### GIVEN TASK
Update the records from the line containing "Given: Open the" through the end of the records by replacing "dropdown" with "menu" and leaving everything else unchanged. Return only those lines, and leave the pictures out of your answer.

### Screen-element location records

============

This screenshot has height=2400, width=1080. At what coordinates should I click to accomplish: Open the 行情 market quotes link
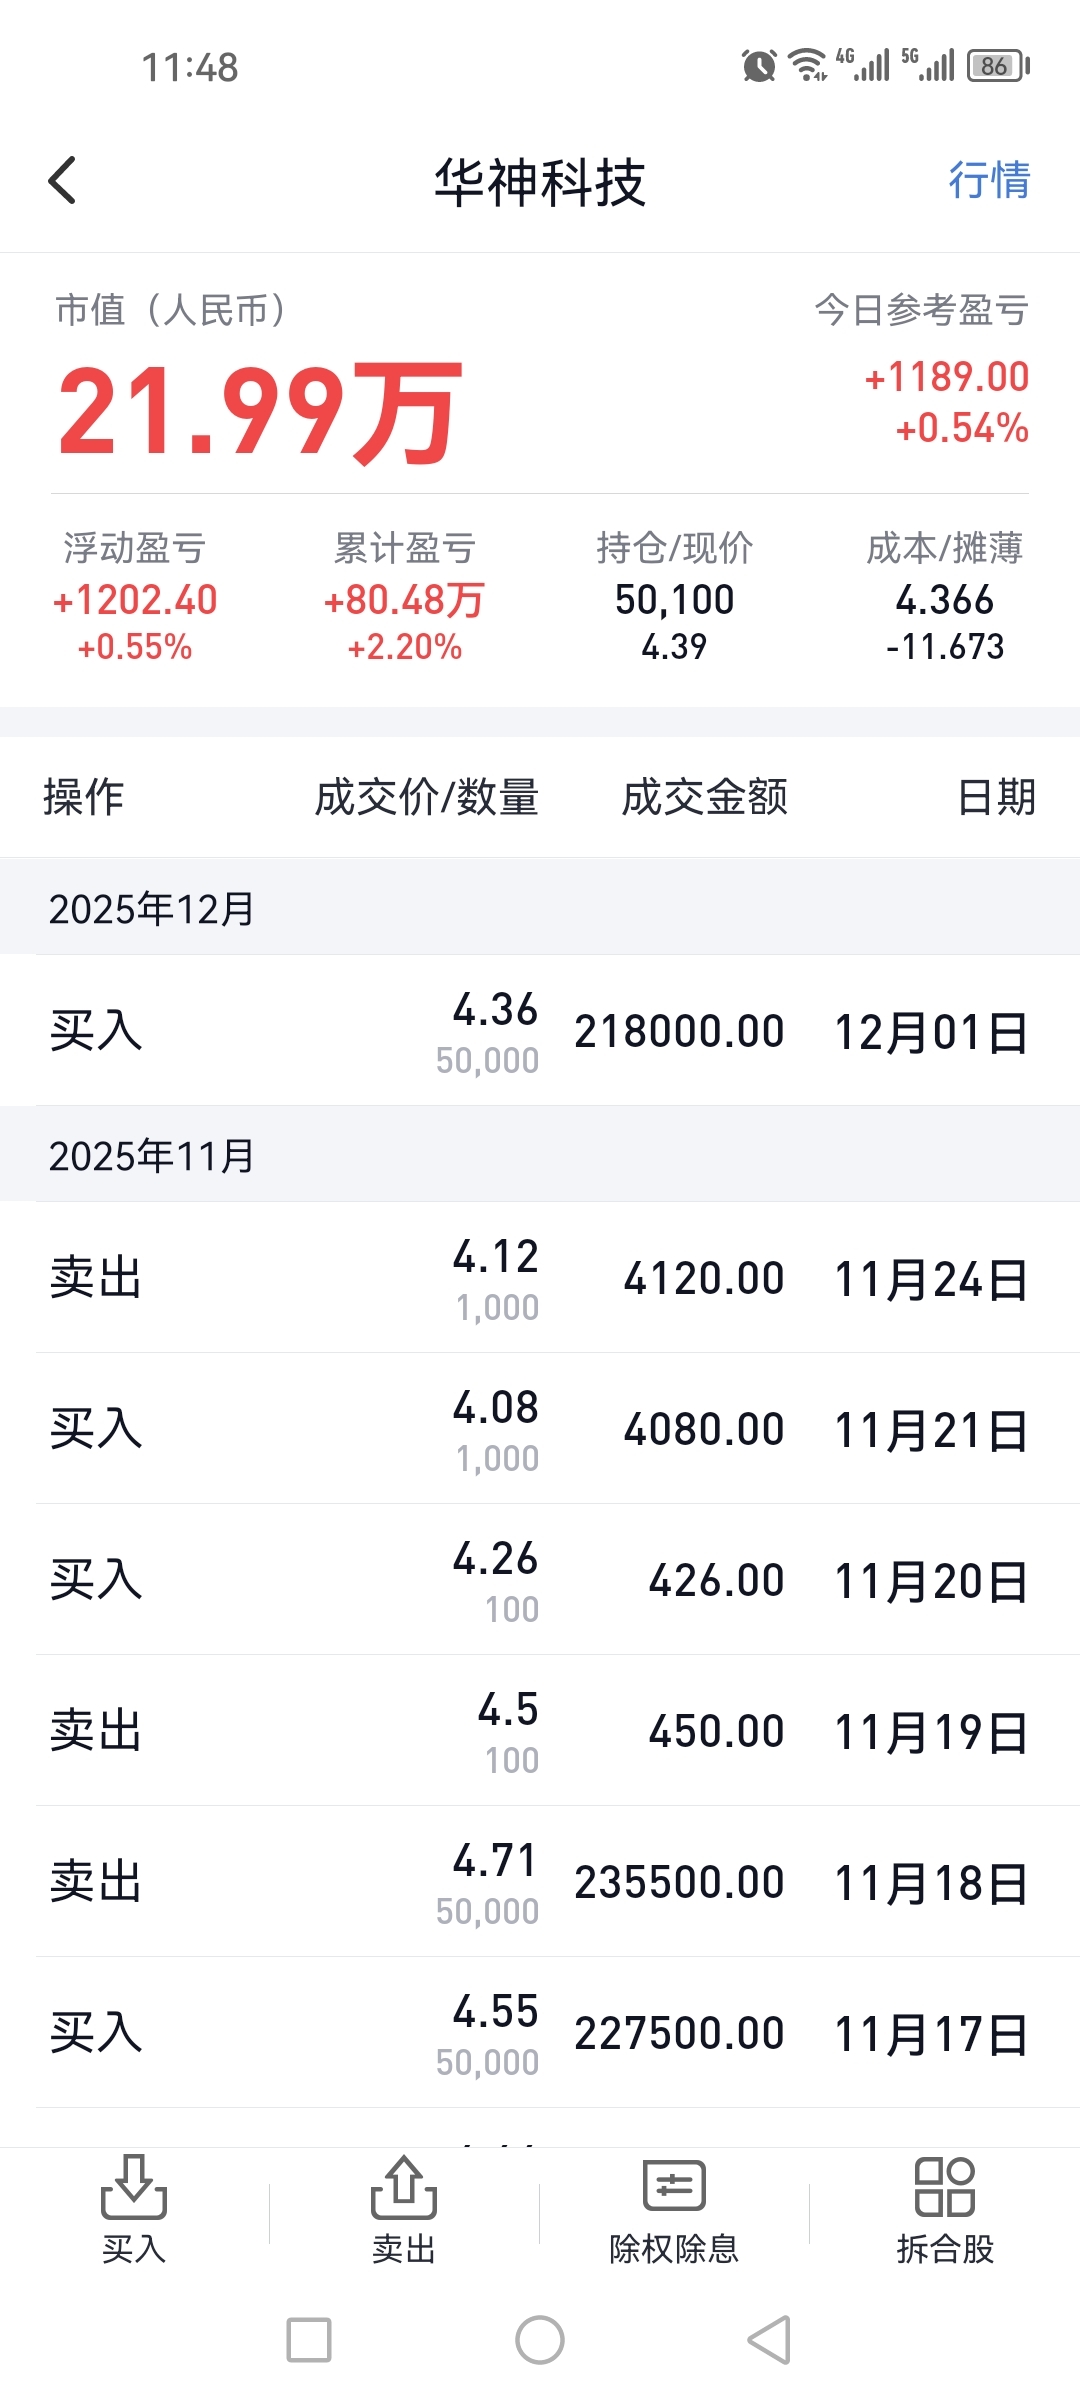(988, 181)
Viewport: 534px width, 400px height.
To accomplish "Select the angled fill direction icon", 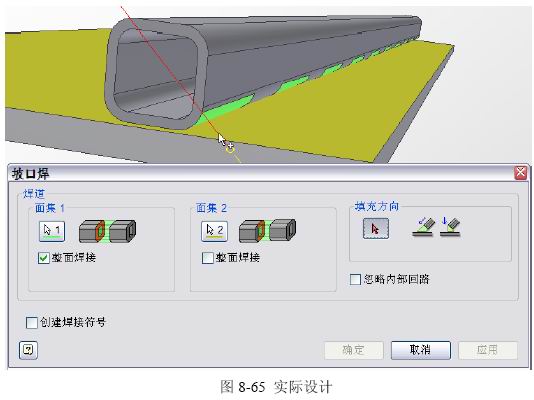I will 423,227.
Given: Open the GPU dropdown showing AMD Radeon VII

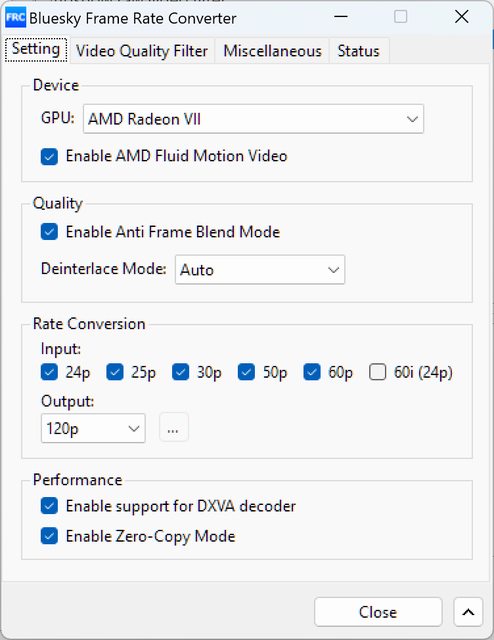Looking at the screenshot, I should tap(254, 119).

============

### OUTPUT OF THE EXERCISE
Given: Open the GPU menu showing AMD Radeon VII

Looking at the screenshot, I should tap(254, 119).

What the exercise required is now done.